DULUTH, Ga., Feb. 3, 2020 /PRNewswire/ -- Asbury
Automotive Group, Inc. (NYSE: ABG) announced today that it
intends to offer up to $1,125,000,000
aggregate principal amount of senior notes, which will consist of
senior notes due 2028 (the "2028 Notes") and senior notes due 2030
(the "2030 Notes" and together with the 2028 Notes, the "Notes"),
subject to market conditions. The offering will be exempt from the
registration requirements of the Securities Act of 1933, as amended
(the "Securities Act").
The Notes are being offered, together with additional borrowings
and cash on hand, to (i) fund, if consummated, the acquisition of
substantially all of the assets of the businesses of the Park Place
Dealership family of entities pursuant to that certain Asset
Purchase Agreement, dated as of December 11,
2019, among the Company, Park
Place and the other parties thereto (the "Asset Purchase
Agreement"), and related agreements and transactions (collectively,
the "Acquisition"), (ii) redeem all of our outstanding $600,000,000 aggregate principal amount of 6.0%
Senior Subordinated Notes due 2024 (the "Existing Notes") and (iii)
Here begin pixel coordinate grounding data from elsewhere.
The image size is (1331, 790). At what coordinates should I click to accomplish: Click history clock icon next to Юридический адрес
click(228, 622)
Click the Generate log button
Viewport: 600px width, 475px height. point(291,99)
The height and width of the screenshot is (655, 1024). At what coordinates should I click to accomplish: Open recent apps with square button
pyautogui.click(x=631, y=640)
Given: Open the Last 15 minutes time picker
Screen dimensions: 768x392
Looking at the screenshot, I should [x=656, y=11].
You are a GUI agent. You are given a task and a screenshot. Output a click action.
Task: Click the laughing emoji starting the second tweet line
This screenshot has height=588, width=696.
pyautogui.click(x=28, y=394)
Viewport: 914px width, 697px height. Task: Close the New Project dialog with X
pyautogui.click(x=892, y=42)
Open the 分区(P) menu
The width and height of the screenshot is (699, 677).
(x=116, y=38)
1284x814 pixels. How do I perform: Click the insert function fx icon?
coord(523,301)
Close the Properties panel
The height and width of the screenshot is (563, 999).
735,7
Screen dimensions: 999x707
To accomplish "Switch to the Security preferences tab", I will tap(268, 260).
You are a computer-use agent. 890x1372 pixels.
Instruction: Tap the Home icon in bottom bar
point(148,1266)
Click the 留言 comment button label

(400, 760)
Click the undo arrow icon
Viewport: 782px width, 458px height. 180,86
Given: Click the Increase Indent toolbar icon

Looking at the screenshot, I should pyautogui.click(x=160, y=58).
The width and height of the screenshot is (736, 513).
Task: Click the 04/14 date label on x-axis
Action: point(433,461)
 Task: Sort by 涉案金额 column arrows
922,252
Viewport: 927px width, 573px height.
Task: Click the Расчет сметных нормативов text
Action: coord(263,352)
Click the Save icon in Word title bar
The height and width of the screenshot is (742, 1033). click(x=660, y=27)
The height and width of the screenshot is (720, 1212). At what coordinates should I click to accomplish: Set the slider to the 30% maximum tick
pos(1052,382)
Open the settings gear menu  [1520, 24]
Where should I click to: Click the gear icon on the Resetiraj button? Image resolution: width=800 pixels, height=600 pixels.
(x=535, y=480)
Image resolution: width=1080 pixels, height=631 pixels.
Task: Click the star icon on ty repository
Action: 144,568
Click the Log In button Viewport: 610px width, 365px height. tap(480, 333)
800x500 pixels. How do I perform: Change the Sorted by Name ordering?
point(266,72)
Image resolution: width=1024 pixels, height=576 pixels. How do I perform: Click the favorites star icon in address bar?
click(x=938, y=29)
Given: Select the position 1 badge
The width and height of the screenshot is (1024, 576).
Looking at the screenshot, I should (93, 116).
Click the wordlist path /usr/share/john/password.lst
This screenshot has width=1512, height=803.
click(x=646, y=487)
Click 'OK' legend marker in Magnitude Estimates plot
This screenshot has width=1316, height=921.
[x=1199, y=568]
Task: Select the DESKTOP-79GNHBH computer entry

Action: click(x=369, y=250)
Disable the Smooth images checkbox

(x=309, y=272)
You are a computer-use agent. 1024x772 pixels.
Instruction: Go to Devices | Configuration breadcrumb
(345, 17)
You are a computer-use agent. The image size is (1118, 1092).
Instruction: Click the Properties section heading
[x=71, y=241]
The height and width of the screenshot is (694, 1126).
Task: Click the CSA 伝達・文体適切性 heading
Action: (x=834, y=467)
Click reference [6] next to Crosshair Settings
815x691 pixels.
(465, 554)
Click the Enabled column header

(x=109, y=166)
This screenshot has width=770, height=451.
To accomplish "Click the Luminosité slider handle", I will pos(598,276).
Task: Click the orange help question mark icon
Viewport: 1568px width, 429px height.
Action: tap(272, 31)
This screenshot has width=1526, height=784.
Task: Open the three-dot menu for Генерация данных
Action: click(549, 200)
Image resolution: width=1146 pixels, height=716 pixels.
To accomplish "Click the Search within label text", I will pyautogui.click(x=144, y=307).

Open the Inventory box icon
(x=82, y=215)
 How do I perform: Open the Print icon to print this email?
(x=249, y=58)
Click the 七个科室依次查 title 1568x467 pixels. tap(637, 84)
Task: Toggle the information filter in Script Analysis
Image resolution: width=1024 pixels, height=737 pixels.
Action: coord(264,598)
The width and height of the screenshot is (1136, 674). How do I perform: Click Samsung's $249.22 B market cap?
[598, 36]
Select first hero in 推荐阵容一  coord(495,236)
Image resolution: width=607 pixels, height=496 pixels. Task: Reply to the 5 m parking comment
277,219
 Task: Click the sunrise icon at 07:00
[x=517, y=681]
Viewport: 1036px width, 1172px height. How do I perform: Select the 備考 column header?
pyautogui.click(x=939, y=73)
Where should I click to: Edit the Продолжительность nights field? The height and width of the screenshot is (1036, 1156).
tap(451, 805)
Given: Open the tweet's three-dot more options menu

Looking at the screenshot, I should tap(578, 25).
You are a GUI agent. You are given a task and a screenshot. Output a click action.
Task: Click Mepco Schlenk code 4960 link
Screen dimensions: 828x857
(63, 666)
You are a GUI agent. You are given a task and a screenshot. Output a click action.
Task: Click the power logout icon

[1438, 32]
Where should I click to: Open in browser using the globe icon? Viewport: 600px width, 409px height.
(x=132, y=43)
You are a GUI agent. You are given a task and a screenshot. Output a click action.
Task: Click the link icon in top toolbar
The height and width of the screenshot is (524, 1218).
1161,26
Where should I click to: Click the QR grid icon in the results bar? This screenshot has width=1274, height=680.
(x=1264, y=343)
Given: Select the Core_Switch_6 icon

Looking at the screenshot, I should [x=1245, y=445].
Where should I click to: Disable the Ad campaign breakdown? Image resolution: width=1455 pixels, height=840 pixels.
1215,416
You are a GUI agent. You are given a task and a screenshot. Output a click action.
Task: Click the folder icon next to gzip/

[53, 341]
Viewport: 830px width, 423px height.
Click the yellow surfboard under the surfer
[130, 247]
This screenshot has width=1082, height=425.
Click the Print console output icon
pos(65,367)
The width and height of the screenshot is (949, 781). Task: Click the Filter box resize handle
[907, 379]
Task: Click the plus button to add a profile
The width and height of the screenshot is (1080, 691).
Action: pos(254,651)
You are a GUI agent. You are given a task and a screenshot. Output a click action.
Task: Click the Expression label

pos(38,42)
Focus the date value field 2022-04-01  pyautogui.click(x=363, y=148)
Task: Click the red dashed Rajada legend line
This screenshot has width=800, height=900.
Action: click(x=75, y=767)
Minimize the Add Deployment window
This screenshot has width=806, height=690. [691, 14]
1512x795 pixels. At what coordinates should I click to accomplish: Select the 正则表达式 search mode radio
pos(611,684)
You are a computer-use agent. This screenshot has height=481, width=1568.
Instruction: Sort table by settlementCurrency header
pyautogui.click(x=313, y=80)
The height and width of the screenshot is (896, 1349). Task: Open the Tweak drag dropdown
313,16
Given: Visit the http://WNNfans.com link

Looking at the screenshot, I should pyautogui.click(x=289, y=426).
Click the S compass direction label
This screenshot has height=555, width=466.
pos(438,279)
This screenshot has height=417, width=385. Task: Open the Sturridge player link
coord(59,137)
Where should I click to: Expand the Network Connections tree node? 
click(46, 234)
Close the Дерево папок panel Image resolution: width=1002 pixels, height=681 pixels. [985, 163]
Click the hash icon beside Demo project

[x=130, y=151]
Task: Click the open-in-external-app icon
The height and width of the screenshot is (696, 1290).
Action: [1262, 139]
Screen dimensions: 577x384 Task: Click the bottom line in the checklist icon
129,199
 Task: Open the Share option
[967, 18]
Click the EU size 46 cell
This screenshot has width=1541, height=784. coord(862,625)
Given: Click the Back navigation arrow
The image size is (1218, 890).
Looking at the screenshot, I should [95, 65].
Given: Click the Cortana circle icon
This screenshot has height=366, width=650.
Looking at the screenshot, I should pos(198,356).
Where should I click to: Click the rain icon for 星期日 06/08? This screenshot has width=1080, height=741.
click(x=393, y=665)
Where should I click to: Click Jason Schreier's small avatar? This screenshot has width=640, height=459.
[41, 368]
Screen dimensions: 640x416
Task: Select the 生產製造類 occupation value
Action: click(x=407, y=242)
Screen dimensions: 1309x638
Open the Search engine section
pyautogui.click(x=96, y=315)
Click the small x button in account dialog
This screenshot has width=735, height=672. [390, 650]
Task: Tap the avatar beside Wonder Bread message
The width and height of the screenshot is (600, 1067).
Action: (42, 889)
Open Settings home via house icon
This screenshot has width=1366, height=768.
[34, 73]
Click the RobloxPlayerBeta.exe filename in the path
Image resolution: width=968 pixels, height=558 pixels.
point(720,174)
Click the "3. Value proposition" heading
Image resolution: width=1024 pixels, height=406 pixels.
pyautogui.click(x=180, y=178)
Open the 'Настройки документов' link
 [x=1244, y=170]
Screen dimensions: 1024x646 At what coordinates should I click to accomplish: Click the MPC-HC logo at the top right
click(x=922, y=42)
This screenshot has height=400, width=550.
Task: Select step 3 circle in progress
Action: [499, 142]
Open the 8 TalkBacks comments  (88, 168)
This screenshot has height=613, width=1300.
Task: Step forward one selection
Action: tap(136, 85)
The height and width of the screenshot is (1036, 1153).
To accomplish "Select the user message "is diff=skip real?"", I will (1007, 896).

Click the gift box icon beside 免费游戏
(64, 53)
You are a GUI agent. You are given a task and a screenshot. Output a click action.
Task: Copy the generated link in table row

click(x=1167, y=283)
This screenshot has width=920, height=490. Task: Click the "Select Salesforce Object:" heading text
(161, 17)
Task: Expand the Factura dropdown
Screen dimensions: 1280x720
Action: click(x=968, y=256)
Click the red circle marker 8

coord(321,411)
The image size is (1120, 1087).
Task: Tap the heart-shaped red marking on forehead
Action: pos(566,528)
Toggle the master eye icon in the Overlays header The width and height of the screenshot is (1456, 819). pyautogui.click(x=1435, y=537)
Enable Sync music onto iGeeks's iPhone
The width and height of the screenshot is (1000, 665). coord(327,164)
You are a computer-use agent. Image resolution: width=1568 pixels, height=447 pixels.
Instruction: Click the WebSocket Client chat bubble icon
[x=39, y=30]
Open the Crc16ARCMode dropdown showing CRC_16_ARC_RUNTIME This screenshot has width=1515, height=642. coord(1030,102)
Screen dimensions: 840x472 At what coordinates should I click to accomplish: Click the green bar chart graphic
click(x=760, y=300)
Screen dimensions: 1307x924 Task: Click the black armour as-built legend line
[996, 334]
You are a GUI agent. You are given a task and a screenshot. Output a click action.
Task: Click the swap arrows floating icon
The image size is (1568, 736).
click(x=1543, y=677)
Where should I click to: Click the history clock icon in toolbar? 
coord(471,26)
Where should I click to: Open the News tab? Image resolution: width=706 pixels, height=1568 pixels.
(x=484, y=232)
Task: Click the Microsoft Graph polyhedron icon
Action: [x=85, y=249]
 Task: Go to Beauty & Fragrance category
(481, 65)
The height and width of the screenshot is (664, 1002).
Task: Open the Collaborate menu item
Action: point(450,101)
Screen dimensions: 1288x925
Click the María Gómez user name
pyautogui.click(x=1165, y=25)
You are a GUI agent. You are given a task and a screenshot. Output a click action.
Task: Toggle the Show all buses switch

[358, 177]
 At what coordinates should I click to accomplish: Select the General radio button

pay fees and expenses in connection with the foregoing.
If (i) the consummation of the Acquisition has not occurred on
or before April 30, 2020 (the "End
Date") or (ii) we notify the trustee for the Notes of our
abandonment or termination of the Asset Purchase Agreement or our
determination that the consummation of the Acquisition will not
occur on or before the End Date, then we will be required to redeem
$525.0 million (the "Mandatory
Redemption Amount") aggregate principal amount of the 2028 Notes
and the 2030 Notes on a pro rata basis in proportion to the
aggregate principal amount of each series of Notes at a redemption
price equal to 100% of the Mandatory Redemption Amount, plus
accrued and unpaid interest to, but excluding, the redemption
date.
The Notes of each series will be guaranteed, jointly and
severally, by each existing and future restricted subsidiary of
Asbury that guarantees Asbury's existing senior credit
facility.
On February 3, 2020, we issued a
conditional notice of redemption to the holders of our Existing
Notes, notifying such holders that we intend to redeem all of the
Existing Notes on March 4, 2020. The
redemption of the Existing Notes is conditioned upon the
consummation of this offering. If redeemed, the Existing Notes will
be redeemed at 103% of par, plus accrued and unpaid interest to,
but excluding, the date of redemption.
The Notes of each series and related guarantees will be offered
only to qualified institutional buyers under Rule 144A of the
Securities Act, and to non-U.S. persons in transactions outside
the United States under Regulation
S of the Securities Act. The Notes of each series have not been,
and will not be, registered under the Securities Act and may not be
offered or sold in the United
States absent registration or an applicable exemption from,
or in a transaction not subject to, the registration requirements
of the Securities Act and other applicable securities laws.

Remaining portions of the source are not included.